Metempsychosis
Metempsychosis is a doctrine among some followers of Eastern teachings which expresses the theory of transmigration, that the human spirit may incarnate from one body to another, either human, animal, or inanimate, which is very different from the doctrine of reincarnation, which holds that man is an evolving being progressing through repeated human embodiments.
Controversy
René Guénon dedicates a whole chapter of his 1923 book The Spiritist Fallacy to the concept of Reincarnation. According to him, there is no such concept in any traditional religion. He claims that reincarnation is instead a modern concept created by spiritist and theosophist authors, mainly Allan Kardec, apparently inspired by a fatally flawed understanding of the traditional concepts of transmigration and metempsychosis.
Some may argue that transmigration of human souls into non-human bodies is implied in totemism.

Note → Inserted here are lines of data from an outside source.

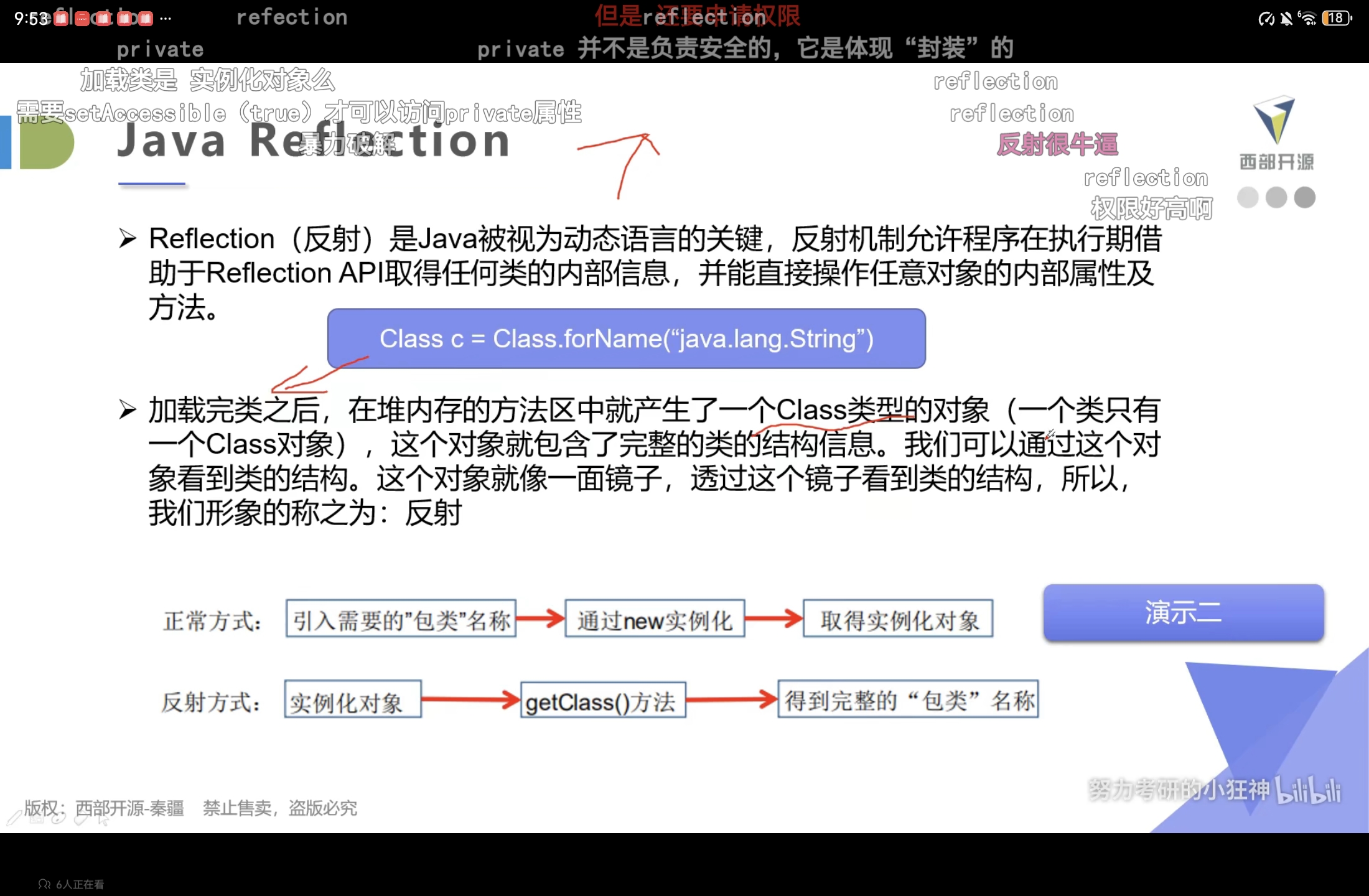1369x896 pixels.
Task: Click the viewers icon beside 6人正在看
Action: click(44, 884)
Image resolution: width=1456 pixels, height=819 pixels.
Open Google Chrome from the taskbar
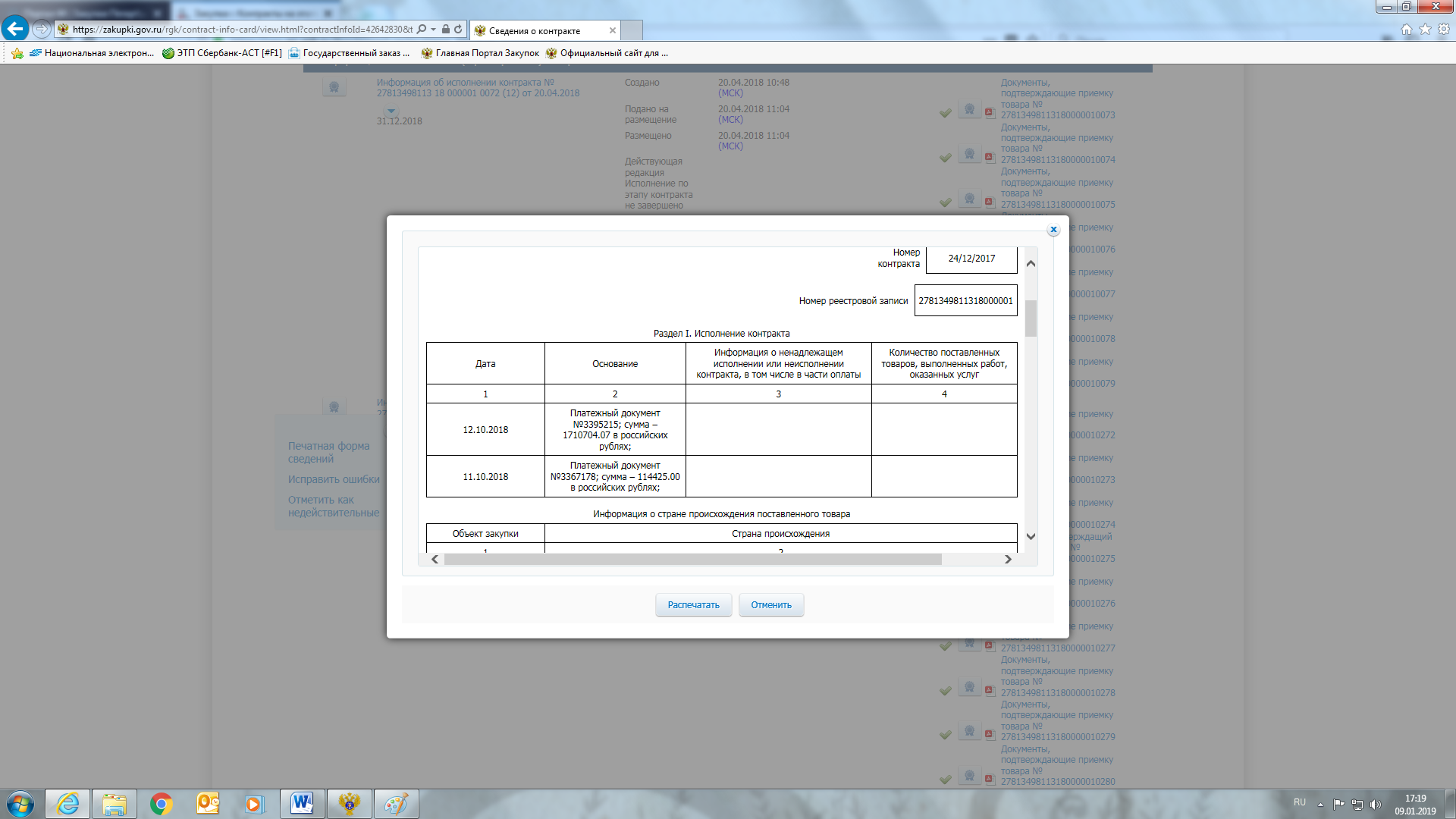(161, 804)
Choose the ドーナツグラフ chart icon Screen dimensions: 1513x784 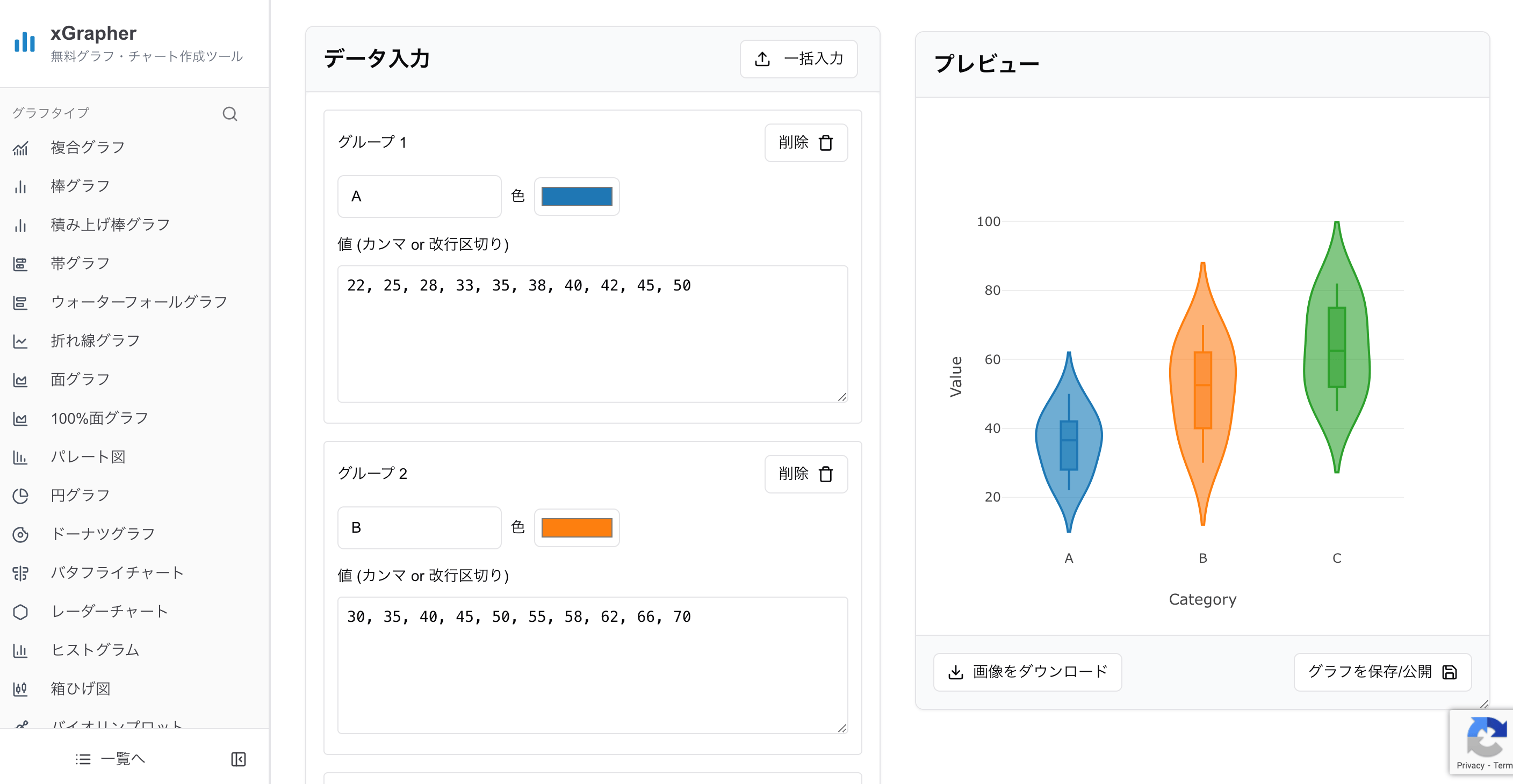pyautogui.click(x=21, y=535)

Metempsychosis vs. Reincarnation
There is no authority in any of the sacred writings of Eastern religions for such a belief as transmigration. The only semblance to such an idea is found in the Kathopanishad (Chapter 5, Verse 9) which says that some of the souls, according to their deeds, return to the womb to be reborn, but others go into "the motionless", which is interpreted by some that they may reincarnate down even as low as the minerals. The Sanskrit word used in that place is "Sthanu", which also means "a pillar" and it is similiar to the passage in Revelation that says: "Him that overcometh, I will make a pillar in the house of my God, thence he shall no more go out." This passage is regarded in Esoteric Christianity with the meaning that when humanity has reached perfection, there will come a time when they will not more be tied to the wheel of births and deaths: that is, liberated from the "Rebirth" cycle (or "motionless").